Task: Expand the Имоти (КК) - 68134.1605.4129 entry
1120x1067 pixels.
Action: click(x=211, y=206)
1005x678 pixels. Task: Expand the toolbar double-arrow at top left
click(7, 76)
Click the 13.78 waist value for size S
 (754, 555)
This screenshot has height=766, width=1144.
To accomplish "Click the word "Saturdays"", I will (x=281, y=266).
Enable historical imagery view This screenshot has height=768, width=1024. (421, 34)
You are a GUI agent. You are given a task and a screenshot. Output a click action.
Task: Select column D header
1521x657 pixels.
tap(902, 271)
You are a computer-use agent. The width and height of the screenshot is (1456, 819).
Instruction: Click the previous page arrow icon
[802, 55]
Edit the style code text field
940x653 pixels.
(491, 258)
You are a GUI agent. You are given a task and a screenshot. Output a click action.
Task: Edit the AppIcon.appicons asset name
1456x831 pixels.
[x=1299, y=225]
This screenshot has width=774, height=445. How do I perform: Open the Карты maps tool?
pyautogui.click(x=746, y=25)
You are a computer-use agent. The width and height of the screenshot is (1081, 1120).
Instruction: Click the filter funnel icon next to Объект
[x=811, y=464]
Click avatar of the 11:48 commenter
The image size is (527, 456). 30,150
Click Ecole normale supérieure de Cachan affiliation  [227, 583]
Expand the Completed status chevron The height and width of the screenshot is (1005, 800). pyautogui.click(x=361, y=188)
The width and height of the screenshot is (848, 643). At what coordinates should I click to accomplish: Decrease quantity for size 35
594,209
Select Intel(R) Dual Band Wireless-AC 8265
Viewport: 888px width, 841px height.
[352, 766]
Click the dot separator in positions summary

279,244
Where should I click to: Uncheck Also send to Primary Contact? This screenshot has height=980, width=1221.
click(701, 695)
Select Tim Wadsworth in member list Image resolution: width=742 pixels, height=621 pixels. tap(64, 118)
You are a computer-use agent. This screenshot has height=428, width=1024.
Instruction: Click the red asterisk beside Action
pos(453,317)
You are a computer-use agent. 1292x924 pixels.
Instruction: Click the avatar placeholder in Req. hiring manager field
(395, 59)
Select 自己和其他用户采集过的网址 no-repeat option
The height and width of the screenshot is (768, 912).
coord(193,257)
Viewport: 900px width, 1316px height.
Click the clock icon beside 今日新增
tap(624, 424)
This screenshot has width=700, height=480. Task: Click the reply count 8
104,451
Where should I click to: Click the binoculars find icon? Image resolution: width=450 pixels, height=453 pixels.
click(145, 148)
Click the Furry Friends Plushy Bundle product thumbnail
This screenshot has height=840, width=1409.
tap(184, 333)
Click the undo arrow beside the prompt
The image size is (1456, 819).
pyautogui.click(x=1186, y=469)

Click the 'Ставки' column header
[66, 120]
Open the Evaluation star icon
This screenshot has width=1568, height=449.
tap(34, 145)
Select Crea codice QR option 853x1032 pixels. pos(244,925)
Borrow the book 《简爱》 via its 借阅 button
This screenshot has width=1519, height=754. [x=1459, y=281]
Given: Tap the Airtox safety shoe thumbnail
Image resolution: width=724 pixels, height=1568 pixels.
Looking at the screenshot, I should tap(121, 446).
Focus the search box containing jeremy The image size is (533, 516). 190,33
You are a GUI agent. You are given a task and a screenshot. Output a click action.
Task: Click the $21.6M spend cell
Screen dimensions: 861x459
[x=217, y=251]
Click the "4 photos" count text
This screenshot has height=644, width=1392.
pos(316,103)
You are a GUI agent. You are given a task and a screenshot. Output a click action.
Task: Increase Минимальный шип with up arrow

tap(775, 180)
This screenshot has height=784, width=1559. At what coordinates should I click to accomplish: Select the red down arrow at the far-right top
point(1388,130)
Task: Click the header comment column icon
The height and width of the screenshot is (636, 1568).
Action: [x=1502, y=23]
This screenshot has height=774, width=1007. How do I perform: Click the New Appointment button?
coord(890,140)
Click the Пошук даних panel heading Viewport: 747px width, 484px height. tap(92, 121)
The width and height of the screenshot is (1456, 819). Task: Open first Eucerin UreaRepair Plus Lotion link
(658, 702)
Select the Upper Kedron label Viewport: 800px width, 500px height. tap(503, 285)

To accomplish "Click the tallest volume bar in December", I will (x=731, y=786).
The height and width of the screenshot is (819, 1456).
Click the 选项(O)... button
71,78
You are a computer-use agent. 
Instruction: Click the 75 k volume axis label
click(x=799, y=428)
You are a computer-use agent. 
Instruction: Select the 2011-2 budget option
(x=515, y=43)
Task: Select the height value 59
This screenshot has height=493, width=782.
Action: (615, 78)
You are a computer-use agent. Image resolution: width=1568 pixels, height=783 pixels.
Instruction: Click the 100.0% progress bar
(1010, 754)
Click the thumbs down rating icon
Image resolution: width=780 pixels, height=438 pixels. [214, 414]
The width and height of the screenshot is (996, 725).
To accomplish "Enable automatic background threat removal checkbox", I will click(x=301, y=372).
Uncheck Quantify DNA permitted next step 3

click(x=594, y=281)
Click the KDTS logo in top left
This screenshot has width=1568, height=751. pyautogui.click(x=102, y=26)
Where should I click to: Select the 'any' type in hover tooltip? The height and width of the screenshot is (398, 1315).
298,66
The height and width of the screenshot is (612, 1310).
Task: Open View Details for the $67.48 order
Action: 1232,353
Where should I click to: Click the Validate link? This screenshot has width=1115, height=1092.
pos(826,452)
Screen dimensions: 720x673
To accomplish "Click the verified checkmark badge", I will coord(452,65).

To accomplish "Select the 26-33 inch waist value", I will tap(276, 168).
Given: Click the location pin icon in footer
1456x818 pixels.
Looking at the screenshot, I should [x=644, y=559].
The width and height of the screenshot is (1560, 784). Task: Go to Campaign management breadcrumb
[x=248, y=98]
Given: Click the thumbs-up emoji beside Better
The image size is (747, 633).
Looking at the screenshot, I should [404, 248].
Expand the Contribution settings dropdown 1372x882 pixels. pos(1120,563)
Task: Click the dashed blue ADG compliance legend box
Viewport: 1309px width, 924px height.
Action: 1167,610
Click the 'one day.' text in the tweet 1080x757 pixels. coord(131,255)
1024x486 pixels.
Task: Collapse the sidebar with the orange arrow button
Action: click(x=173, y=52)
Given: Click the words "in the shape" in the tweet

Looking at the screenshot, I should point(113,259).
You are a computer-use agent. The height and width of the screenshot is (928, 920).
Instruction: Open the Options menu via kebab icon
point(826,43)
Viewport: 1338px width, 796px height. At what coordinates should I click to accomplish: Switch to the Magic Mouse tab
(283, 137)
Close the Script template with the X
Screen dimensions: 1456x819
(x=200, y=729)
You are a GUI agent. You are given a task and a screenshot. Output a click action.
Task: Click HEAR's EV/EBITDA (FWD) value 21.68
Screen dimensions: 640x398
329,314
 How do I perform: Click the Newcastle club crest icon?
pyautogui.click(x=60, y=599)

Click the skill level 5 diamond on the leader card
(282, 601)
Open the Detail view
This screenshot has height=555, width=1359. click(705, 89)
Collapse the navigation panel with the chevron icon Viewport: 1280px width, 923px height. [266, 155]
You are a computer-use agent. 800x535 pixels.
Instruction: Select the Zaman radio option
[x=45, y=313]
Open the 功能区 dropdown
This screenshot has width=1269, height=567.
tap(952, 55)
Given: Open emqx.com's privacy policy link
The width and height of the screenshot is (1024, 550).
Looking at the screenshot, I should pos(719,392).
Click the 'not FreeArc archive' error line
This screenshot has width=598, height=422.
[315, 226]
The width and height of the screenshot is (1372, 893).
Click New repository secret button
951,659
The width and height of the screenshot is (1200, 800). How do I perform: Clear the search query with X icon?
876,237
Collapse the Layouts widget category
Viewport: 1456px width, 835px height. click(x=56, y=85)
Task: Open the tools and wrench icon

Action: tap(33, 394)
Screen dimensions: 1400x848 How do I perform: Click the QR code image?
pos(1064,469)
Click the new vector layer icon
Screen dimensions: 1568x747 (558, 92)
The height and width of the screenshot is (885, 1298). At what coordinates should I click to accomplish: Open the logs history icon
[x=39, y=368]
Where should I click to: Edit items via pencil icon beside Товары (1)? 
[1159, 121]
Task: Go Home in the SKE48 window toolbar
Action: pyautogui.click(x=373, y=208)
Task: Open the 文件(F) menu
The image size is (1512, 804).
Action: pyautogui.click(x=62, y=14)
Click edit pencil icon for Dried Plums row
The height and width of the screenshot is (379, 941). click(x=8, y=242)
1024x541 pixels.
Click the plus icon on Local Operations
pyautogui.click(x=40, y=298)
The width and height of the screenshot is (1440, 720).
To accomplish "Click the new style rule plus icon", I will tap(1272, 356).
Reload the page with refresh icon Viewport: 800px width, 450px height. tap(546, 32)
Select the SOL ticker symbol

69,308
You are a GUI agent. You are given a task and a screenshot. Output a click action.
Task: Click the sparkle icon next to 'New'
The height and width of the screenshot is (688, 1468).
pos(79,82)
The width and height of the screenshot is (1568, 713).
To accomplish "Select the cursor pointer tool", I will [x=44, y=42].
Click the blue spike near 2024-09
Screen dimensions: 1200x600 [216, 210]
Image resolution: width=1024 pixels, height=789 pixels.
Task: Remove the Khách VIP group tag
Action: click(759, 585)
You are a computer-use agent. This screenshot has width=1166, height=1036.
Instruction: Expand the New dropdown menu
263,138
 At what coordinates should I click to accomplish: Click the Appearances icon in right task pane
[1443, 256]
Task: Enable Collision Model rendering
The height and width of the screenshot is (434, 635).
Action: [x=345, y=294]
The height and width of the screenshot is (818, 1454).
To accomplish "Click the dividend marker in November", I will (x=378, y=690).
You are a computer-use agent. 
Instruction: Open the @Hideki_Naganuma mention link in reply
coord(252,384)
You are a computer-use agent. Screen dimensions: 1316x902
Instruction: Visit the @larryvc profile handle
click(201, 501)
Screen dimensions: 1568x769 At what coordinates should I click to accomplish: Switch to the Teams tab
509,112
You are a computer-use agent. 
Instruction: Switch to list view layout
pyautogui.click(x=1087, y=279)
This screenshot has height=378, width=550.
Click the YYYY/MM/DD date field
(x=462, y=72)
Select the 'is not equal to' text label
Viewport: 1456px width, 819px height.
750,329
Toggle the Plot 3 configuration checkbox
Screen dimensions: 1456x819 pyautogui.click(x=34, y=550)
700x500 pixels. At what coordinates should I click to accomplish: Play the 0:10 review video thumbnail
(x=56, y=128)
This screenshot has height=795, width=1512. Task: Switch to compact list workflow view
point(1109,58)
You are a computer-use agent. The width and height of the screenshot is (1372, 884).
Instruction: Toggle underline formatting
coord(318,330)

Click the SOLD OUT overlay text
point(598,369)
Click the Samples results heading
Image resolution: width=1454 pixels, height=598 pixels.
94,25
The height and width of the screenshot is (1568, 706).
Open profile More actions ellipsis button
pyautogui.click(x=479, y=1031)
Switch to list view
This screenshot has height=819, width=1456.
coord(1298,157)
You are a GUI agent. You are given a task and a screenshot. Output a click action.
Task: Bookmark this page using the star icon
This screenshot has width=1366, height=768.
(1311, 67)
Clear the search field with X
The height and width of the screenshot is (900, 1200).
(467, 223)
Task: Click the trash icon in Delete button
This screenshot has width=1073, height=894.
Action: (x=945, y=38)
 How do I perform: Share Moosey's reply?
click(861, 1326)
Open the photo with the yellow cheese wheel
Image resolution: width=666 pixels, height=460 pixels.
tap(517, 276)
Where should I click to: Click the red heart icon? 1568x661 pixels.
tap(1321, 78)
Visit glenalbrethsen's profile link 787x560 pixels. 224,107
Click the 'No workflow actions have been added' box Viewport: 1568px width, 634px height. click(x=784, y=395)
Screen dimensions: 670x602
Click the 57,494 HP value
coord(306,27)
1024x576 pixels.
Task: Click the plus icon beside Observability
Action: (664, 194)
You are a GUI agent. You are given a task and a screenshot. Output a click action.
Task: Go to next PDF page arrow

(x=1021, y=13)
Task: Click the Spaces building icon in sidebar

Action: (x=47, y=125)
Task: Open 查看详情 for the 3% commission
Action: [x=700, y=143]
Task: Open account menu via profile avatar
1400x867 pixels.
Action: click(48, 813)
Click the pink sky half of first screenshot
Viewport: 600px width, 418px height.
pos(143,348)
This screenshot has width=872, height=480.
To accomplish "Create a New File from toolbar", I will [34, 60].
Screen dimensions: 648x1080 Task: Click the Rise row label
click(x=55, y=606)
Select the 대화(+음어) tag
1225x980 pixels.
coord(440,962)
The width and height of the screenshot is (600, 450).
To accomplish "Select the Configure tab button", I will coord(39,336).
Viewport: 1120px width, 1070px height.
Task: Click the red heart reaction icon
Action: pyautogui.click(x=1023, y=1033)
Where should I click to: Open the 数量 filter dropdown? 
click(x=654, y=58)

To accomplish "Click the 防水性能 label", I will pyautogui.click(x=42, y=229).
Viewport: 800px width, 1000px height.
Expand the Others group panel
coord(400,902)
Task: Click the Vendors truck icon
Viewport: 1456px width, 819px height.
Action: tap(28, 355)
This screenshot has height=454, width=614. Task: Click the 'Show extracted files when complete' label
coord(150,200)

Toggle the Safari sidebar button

WHAT TO WORK ON>
Rescale the lines from the first one through the line containing "pyautogui.click(x=746, y=25)", inclusive. Reproduce every one of those lines in full, requests included, with each coordinate in the answers multiplied by 0.3 and rounded to a whole number, halves rounded up.

WRITTEN ANSWER>
Task: Expand the Имоти (КК) - 68134.1605.4129 entry
1120x1067 pixels.
Action: click(x=63, y=62)
1005x678 pixels. Task: Expand the toolbar double-arrow at top left
click(2, 23)
Click the 13.78 waist value for size S
 (226, 167)
This screenshot has height=766, width=1144.
To accomplish "Click the word "Saturdays"", I will (x=84, y=80).
Enable historical imagery view This screenshot has height=768, width=1024. (126, 10)
You are a GUI agent. You are given a task and a screenshot. Output a click action.
Task: Select column D header
1521x657 pixels.
tap(271, 81)
You are a computer-use agent. The width and height of the screenshot is (1456, 819).
Instruction: Click the previous page arrow icon
[241, 17]
Edit the style code text field
940x653 pixels.
(147, 77)
You are a GUI agent. You are given a task and a screenshot. Output a click action.
Task: Edit the AppIcon.appicons asset name
1456x831 pixels.
[x=390, y=68]
This screenshot has width=774, height=445. How do I perform: Open the Карты maps tool?
pyautogui.click(x=224, y=8)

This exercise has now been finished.